(WHAT YOU SHOULD DO) Copy out precisely the line that holds "Task: Click the Swap Timelines button" and all the lines following it in the data, up to and including the last one, and no others.

:: INPUT DATA ::

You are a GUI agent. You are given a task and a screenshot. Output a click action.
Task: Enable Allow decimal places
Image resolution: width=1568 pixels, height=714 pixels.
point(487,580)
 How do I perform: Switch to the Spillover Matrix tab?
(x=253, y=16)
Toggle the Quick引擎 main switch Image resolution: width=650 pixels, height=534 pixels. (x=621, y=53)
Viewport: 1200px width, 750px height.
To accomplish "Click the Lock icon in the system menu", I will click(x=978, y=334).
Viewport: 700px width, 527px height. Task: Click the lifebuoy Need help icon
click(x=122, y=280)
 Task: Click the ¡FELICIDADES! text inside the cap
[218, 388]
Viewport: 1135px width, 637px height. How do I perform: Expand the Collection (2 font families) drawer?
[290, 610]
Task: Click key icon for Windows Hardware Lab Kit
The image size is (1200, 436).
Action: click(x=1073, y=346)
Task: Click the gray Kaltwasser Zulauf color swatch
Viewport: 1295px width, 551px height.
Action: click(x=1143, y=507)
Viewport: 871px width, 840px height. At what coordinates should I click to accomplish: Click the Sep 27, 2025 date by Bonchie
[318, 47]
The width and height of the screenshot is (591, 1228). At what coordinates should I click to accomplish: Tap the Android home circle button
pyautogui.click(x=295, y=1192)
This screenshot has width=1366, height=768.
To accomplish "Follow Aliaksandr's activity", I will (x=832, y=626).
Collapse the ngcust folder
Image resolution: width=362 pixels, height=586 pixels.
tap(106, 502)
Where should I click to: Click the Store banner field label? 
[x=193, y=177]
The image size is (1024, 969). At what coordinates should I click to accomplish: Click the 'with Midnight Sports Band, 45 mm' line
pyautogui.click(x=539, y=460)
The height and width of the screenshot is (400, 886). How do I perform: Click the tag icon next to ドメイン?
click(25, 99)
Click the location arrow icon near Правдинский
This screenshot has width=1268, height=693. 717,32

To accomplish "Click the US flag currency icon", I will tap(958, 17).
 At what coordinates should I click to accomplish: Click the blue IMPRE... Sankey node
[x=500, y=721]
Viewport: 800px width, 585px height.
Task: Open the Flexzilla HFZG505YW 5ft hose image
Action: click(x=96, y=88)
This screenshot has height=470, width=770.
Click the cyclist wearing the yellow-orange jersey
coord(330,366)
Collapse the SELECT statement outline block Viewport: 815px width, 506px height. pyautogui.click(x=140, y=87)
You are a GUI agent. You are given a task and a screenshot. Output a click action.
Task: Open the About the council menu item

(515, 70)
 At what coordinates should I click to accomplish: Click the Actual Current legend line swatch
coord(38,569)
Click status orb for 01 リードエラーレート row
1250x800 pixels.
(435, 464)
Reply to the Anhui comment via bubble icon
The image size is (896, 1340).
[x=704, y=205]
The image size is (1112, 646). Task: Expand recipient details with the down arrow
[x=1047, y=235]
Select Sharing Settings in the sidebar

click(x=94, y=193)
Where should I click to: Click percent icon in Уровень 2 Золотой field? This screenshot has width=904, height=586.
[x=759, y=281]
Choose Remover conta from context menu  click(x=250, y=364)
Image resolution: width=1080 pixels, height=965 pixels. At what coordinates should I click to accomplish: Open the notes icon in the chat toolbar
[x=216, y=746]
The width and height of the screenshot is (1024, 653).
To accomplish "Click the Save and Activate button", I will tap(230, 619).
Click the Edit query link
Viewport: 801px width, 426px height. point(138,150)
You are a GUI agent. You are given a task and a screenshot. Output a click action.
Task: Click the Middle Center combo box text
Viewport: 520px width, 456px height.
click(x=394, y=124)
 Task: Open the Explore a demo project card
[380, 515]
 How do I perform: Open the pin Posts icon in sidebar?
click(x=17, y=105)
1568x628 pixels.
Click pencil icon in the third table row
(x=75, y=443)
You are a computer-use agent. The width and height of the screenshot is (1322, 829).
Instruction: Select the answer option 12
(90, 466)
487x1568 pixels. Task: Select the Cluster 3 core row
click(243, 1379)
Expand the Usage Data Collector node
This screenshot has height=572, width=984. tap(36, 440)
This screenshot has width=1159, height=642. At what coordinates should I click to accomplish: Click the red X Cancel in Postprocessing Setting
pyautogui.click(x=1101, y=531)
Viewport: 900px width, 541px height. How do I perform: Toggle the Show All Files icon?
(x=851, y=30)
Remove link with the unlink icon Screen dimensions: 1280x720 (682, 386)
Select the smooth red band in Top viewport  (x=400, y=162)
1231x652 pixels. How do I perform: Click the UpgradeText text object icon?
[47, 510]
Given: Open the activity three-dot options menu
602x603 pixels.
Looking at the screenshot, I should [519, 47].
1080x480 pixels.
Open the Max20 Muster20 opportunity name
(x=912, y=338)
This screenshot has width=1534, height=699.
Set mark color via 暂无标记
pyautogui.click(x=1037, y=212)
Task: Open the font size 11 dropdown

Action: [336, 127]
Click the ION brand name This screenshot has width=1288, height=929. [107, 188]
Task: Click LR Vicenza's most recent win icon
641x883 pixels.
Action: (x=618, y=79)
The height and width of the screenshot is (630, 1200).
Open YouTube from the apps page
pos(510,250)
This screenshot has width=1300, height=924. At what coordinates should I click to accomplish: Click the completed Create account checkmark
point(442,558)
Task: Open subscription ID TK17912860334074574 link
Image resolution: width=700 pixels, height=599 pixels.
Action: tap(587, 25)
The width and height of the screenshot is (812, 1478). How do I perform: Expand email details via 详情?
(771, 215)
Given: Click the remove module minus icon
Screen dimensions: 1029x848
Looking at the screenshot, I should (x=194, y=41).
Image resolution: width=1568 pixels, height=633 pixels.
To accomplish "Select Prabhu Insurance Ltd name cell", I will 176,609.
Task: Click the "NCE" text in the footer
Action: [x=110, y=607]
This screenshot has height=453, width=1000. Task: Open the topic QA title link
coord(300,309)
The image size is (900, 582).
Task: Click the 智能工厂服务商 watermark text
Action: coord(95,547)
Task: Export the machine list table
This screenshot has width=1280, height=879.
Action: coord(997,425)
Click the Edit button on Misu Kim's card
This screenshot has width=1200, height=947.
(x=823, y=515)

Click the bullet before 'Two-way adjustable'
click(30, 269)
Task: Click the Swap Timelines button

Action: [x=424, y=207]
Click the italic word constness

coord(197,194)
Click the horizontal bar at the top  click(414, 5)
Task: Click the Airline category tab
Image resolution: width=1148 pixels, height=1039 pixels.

:::

(ANSWER TO THIS PROBLEM)
Task: Click the Swap Timelines button

Action: [x=424, y=207]
Click the italic word constness

coord(197,194)
Click the horizontal bar at the top  click(414, 5)
Task: Click the Airline category tab
Image resolution: width=1148 pixels, height=1039 pixels.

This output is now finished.